Paper is currently still in progress (frantically still writing!), but should be available before too long. I don’t know much about Menzel’s theory, but I’ll look into it. Sounds superficially like it could be related, since a fundamental feature of the abundant atom axiom is that the universe is very wide in comparison with its height.

Update:paper is now available at: http://jdh.hamkins.org/second-order-reflection-with-abundant-urelements/Seconding Neil’s second question (hehe), there seems to be some interest in the modal set theory and metaphysics circles in the following principle: for each cardinal $\kappa$, it is possible for there to be $\kappa$ many urelements. I learned about this from my undergrad professor Gabriel Uzquiano in his article titled Recombination and Paradox, where he attributes it to Sider and Menzel. Looking forward to the talk!
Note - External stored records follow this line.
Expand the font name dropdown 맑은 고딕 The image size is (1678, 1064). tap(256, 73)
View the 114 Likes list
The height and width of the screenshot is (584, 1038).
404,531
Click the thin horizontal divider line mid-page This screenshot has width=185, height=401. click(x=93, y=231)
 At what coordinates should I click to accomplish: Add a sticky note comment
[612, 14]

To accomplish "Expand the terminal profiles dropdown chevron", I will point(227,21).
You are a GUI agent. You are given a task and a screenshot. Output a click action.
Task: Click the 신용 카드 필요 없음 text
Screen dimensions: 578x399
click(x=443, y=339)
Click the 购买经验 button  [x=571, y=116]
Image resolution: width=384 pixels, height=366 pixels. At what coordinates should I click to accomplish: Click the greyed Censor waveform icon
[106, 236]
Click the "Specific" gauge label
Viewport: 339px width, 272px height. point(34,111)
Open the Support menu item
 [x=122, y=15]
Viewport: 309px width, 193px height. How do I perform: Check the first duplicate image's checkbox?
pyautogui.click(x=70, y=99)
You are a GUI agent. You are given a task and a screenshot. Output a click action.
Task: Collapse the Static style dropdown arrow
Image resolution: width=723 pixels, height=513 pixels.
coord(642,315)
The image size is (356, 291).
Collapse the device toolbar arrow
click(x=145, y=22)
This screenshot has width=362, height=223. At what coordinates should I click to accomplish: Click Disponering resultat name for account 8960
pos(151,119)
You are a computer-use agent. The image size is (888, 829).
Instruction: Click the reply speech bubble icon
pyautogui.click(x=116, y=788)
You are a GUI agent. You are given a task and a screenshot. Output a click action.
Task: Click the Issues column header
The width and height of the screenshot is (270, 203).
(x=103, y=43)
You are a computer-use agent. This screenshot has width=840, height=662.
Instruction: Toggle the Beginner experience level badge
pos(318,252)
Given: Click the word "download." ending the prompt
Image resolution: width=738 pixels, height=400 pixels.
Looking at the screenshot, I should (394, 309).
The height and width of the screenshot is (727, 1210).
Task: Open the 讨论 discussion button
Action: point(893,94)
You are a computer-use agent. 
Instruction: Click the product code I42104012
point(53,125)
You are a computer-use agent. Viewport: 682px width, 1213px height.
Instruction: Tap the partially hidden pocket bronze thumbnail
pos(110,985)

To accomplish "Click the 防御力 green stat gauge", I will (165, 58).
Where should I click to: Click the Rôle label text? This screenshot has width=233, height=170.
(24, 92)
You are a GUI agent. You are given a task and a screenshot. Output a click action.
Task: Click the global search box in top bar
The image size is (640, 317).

Hi Jason! I’m so glad you’re also aware of this potential connection between our work and modal metaphysics! Two quick comments:

(1) The abundant atom axiom will go far beyond the principle you mentioned (plz come to the talk for its formal definition 🙂 )

(2) The recombination paradoxes in Uzquiano’s paper appeal to the limitation of size principle (LS). But LS is a very special second-order choice principle in KMU: it doesn’t follow from the second-order choice principle (RP_2) assuming large cardinals. And what is really surprising is the exact strength of KMU + RP_2 + ~LS….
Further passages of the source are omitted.